GoToMeeting/GoToWebinar

Rob Slade <rslade@gmail.com>
Fri, 9 Apr 2021 11:54:03 -0700

OK, I've presented on Zoom, and Teams, and Meet, and some others during this crisis. And, tomorrow, I'm doing yet another pres, and they are using GoToWebinar (I think. One of the two.) So I asked for a test run.

First off, unlike Zoom and Teams (and unnecessary on Meet) the GoToMeeting link didn't automatically download the app. (A “button,” on the weirdly formatted reminder the system sent, did, so there is obviously some additional stuff in there besides the meeting link.)

When I did get the app installed on the laptop, I got on to the test meeting, but obviously nobody could hear me. Through a variety of testing, involving switching my (one) microphone back and forth between computers, and a phone call, I finally figured out that GoToWebinar (at least) doesn't check or even allow for external microphones (even if you try and get Windows to tell it to). (Except that it would accept the external microphone on my desktop, which has no built-in microphone.) I am hypothesizing that this might be in regard to the extremely tight control that GoToWebinar seems to provide, by default, completely cutting off presenters from any form of contact with attendees.

We did, eventually figure out a kludge, where I could run the slides and set up the microphone on my desktop, and simply use the laptop for the Webcam so people could see me.
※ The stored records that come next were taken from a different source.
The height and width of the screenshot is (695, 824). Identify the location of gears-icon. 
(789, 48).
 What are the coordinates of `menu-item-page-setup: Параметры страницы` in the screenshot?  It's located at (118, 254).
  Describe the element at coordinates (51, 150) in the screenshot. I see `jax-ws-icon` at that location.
However, they finally decided nobody needed to see me (which is no great loss).

Isn't videoconferencing fun? (NOT!)


Re: Antiscience Movement Is … Killing Thousands (RISKS-32.59)

José María Mateos <chema@rinzewind.org>
Mon, 5 Apr 2021 20:33:06 -0400

I had just finished reading “The Revolt of the Public and the Crisis of Authority in the New Millennium” by Margin Gurri (https://en.wikipedia.org/wiki/Martin_Gurri); I started reading it after Matt Taibbi brought it to my attention in this article https://taibbi.substack.com/p/interview-with-martin-gurri-a-short.
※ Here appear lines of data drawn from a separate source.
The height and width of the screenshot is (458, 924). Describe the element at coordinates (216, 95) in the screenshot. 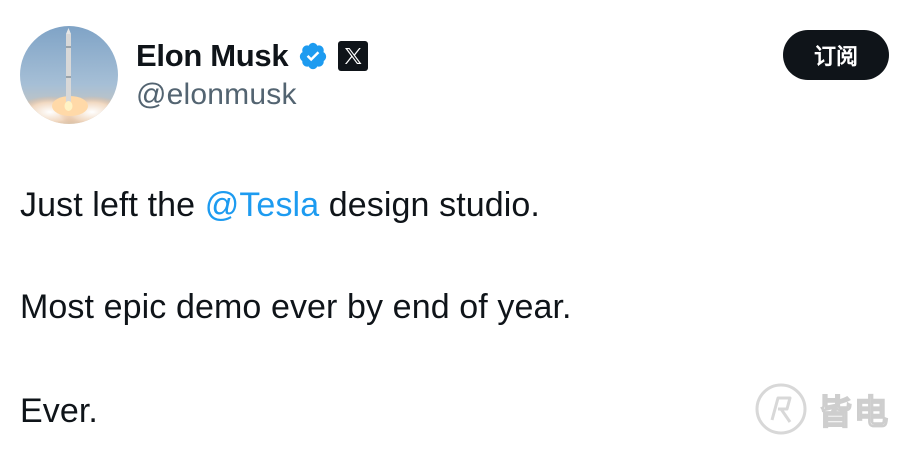

I see `author-handle: @elonmusk` at that location.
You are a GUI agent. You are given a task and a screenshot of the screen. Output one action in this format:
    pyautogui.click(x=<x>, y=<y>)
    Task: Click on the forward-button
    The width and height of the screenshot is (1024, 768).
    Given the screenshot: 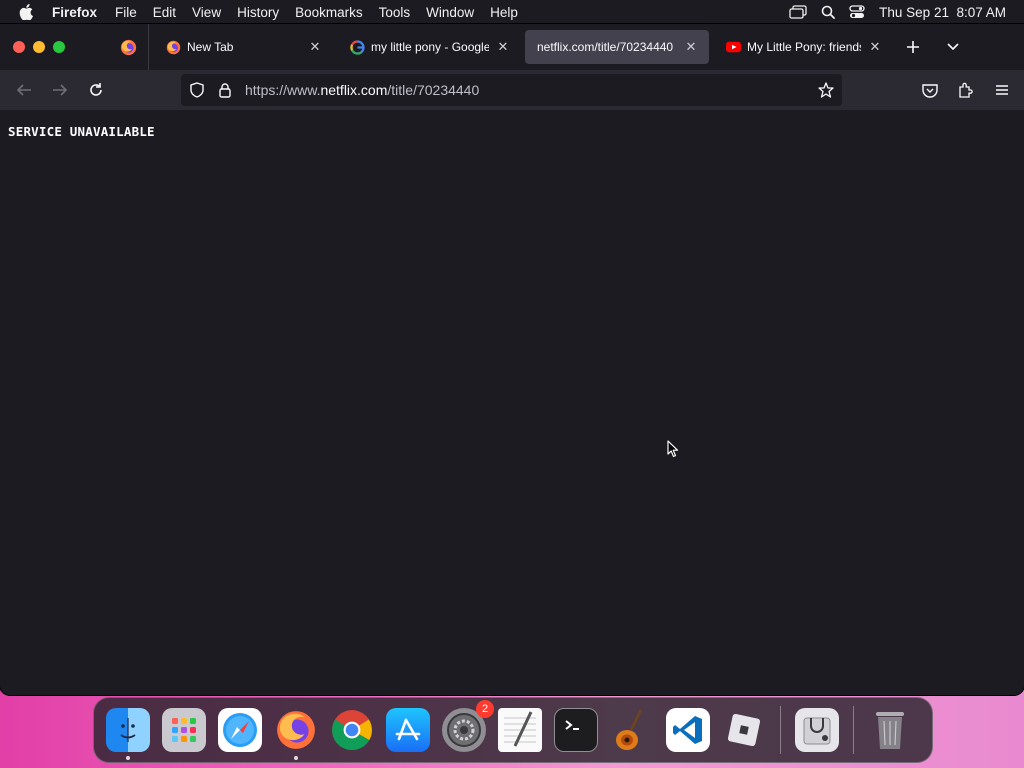 What is the action you would take?
    pyautogui.click(x=60, y=90)
    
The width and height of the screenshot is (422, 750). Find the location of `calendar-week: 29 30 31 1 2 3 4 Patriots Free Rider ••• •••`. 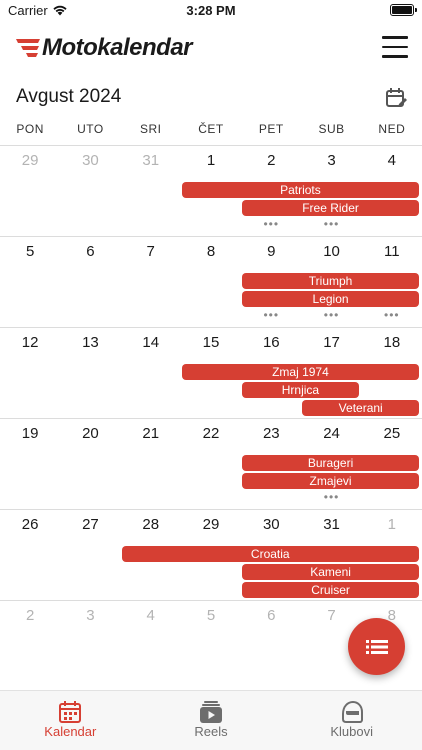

While I found the book to be worse than I expected (there are a few factual errors I could catch, and it can definitely be way shorter), the thesis is interesting. It can be summarized pretty closely by that quote by Henry or in the author's own words (opening of Chapter 5): “My story—I repeat — concerns the tectonic collision between a public which will not rule and institutions of authority progressively less able to do so.”

The “will not rule” is a very important part of the thesis: the public is protesting (yes, against the elites), but there's no apparent long-term plan. Echoes of January 6th, in South Park form:

1. Storm the Capitol. 2. ??? 3. Victory!

José María (Chema) Mateos || https://rinzewind.org


Re: Antiscience Movement Is … Killing Thousands (RISKS-32.59)

Amos Shapir <amos083@gmail.com>
Mon, 5 Apr 2021 11:52:52 +0300

Henry Baker's reply is a serious analysis, but it seems to be more about anti-economism than antiscience.

I think that the original article was about the attitude made popular lately by interest groups, which debases science by using any scientific division or debate (which is the lifeline of science) as an excuse to claim “these so-called ‘experts’ don't know what they're talking about!”.

Such attitudes, about any subject related to science—moon landings, climate change, vaccines, 5G—are often manifested by declarations like “We don't care that these elitist scientists had spent years studying their fields, relying on data gathered by thousands of people who went to the ends of the Earth to collect it; WE have read an internet article!”


People Count: Contact-Tracing Apps and Public Health (Susan Landau, MIT Press 2021)

Peter G Neumann <neumann@csl.sri.com>
Sat, 17 Apr 2021 13:22:58 PDT

This a rather short new book that nevertheless manages to nontrivially address diverse privacy-relevant topics including pandemics, the role of contact tracing in ending disease, how the apps work, and the policy issues of efficacy and equity.